Michel Foucault's Madness and Civilization
The best way to summarize Foucault's Madness and Civilization may be to categorize it into its various themes. Foucault follows the progression of societal treatment for madness throughout history and comes to an analytical conclusion about that illness by categorizing the phenomenon of insanity under different terms. These in turn are:
1. Uneasiness of madness (end of Middle Ages)
Madness supplanted social fear of leprosy. All the myths and superstitions of leprosy -- the fear, fantastic images, and apocalyptic visions -- associated themselves with the phenomena of madness. Insane people were, in turn, accused of being witches and thought to be inhabited by holy spirits. They were tortured and worshipped, and it was, generally, thought that the demon controlled them
2. The Age of Confinement (17th century onwards / Classical Ages)

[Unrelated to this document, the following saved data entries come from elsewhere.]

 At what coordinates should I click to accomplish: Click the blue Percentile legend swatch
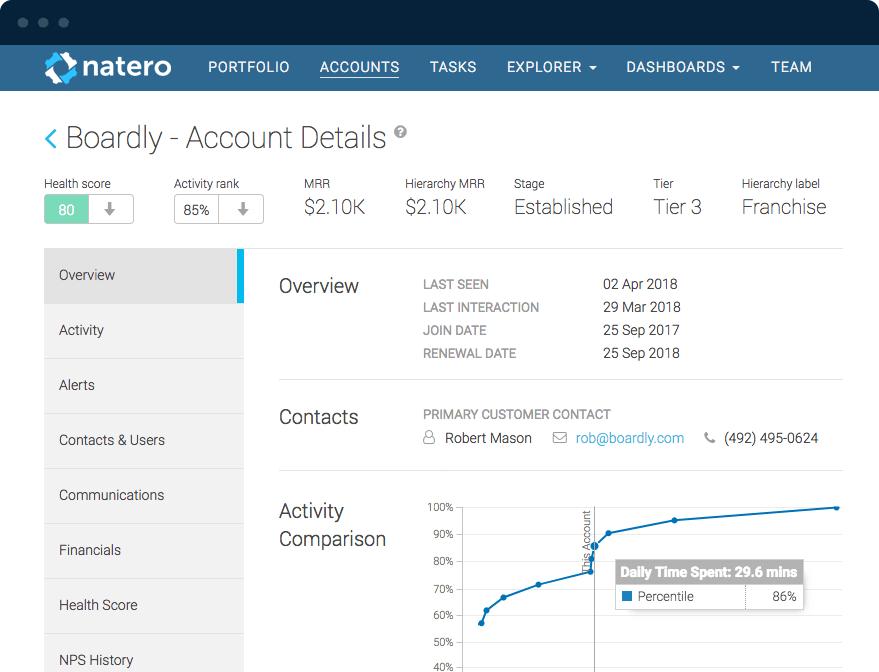(x=627, y=597)
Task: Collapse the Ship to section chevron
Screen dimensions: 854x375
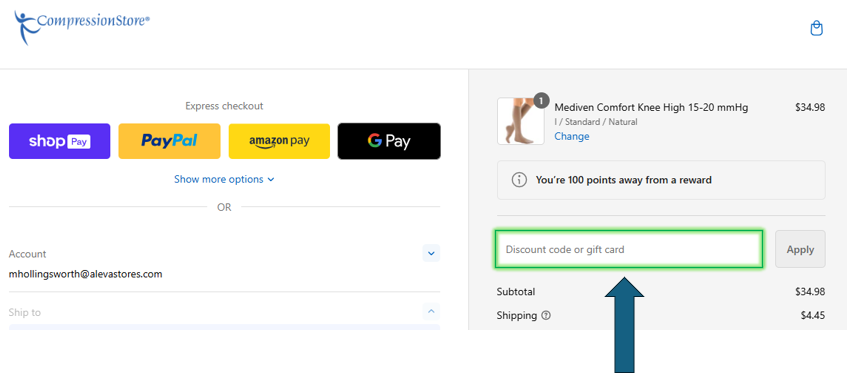Action: point(431,311)
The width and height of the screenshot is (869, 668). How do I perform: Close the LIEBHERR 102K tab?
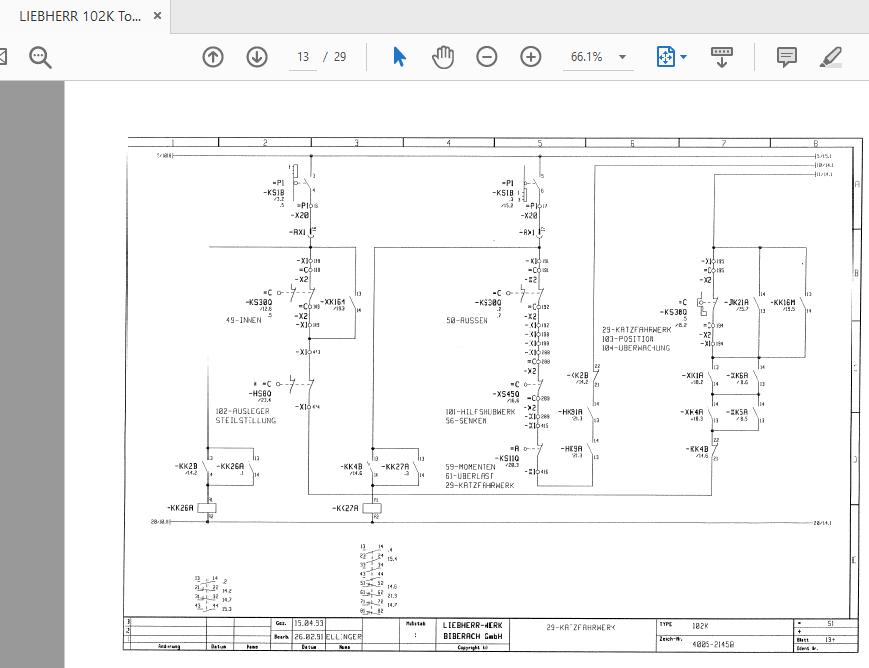point(156,16)
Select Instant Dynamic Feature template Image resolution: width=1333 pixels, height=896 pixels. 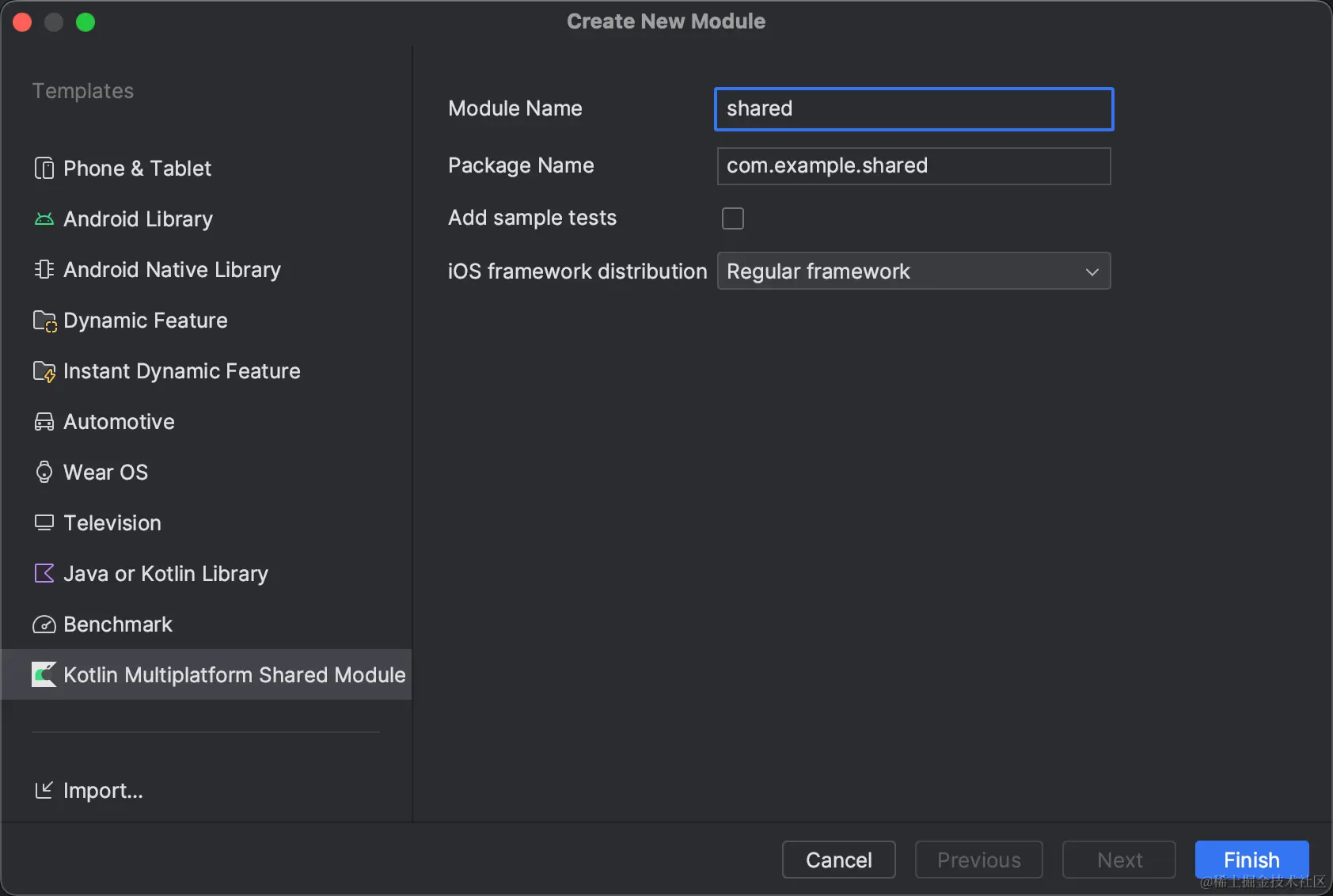(181, 371)
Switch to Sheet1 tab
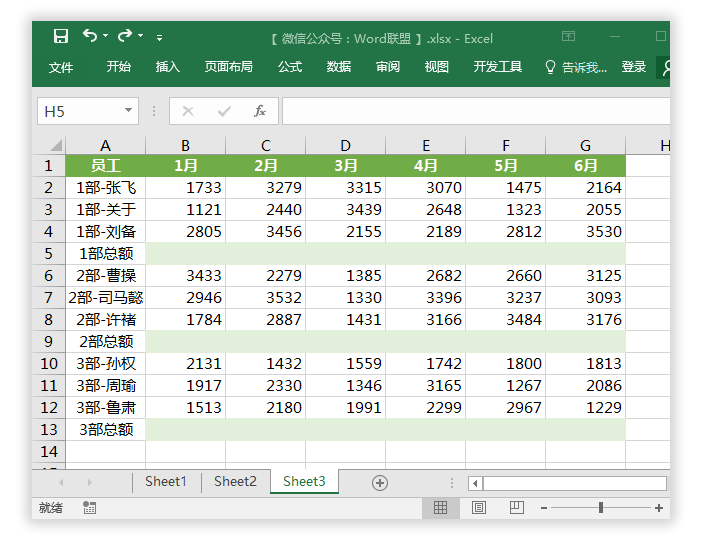The height and width of the screenshot is (548, 710). tap(165, 482)
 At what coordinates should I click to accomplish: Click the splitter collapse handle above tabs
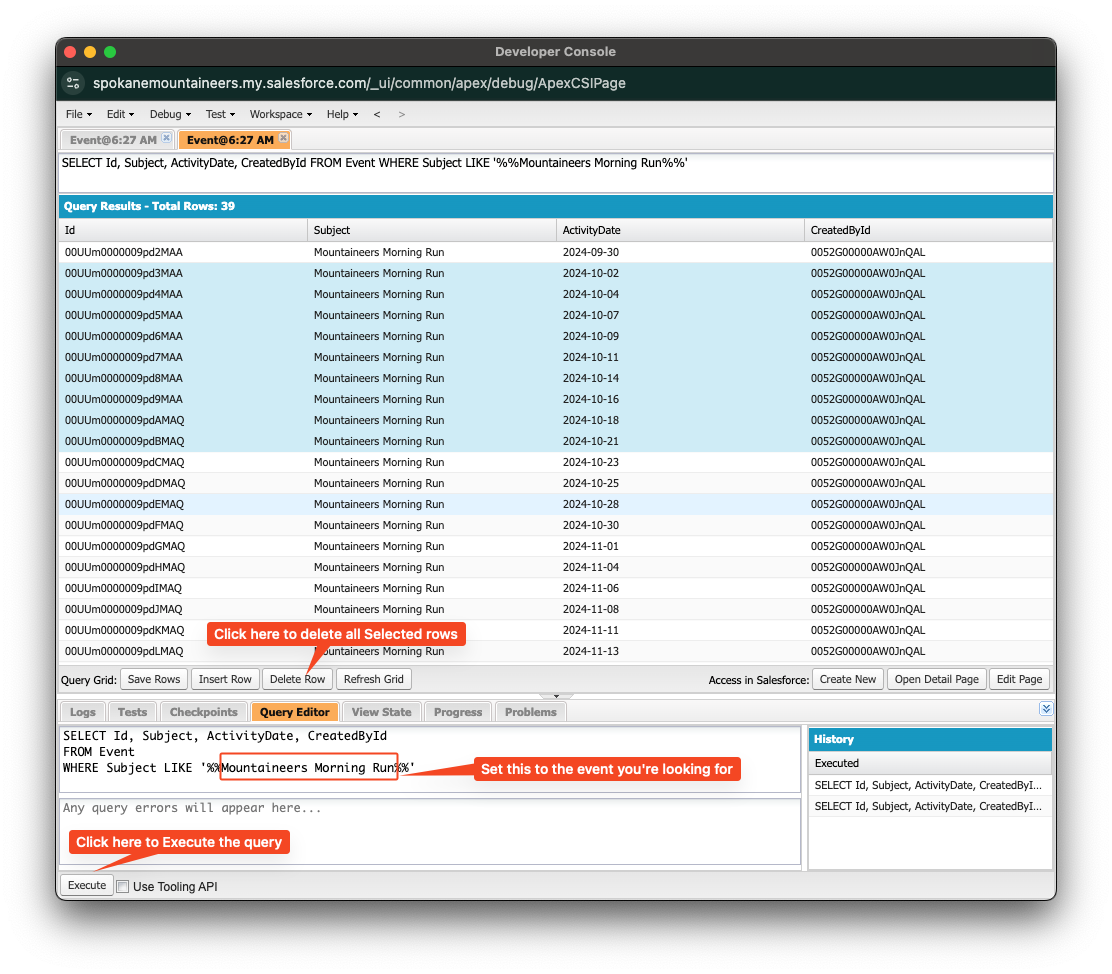pyautogui.click(x=555, y=695)
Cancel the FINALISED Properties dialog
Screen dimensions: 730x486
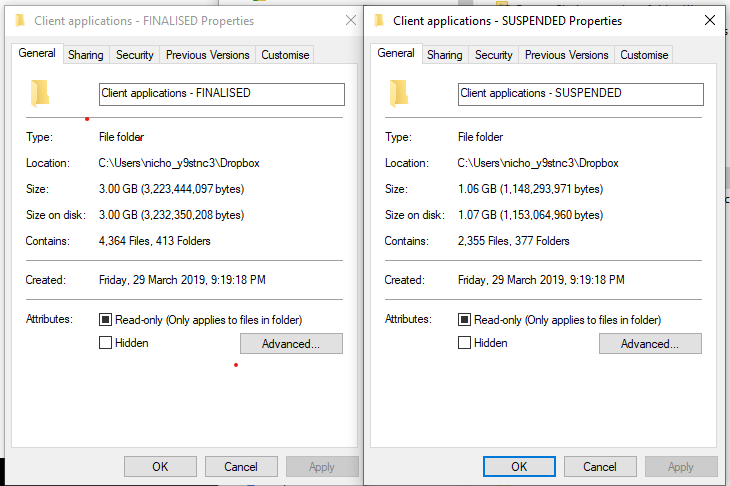(x=241, y=466)
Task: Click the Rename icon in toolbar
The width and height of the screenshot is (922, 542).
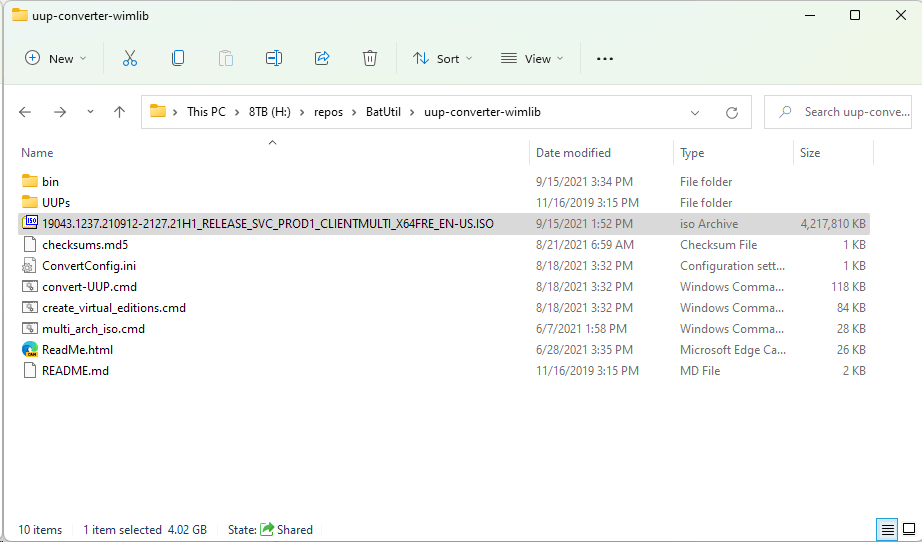Action: (x=273, y=59)
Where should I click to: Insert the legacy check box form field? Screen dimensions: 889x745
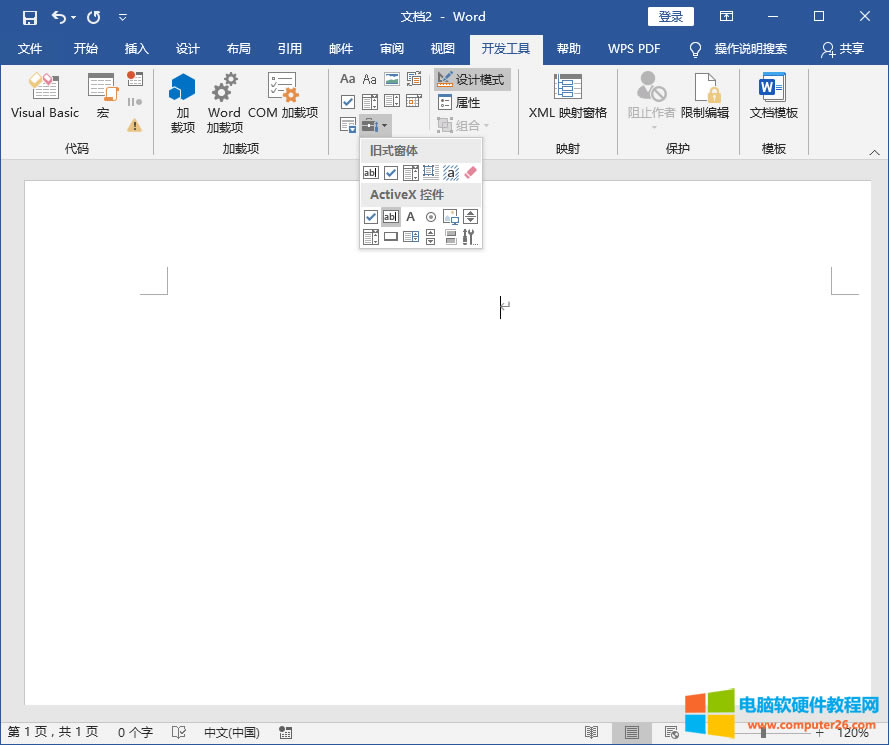[x=390, y=171]
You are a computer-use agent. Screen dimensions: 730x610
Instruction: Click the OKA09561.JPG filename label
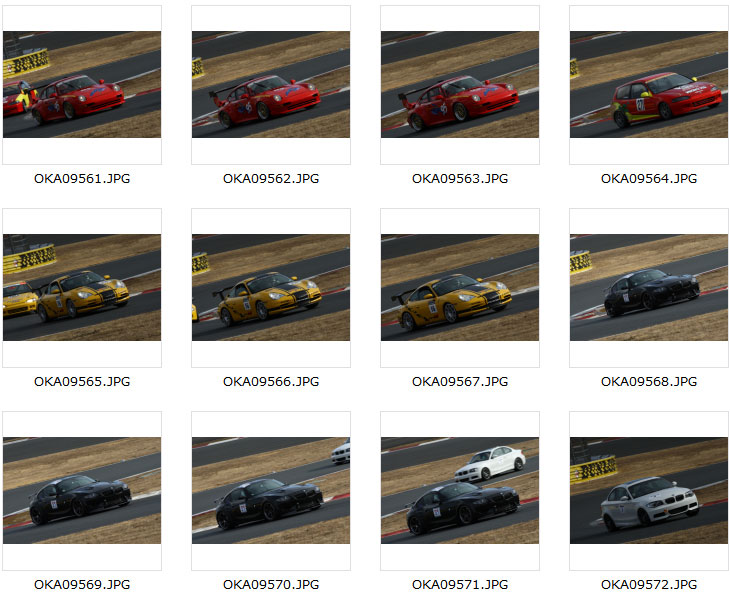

Society controlled madness by confining it in a small corner and shutting it away from civilization. The confinement of madness came under the auspices of the police and represented a control of power by the elite over the vulnerable or, in other words, over the 'abnormal' I.e. over those who deviated from the norm of society. These 'abnormal' people threatened society by their difference. They were, therefore, controlled and, against their will, shunted into a place that was set apart form the world.
Foucault, too, discusses the overlap of economic ideas with the concept of madness. 'Mad' people were those who could not contribute productively to the economic running of society. They were therefore seen as unproductive and useless to social life. Worse still, they could not only contribute but were also sapping up social resources. Useless to society, they were locked away.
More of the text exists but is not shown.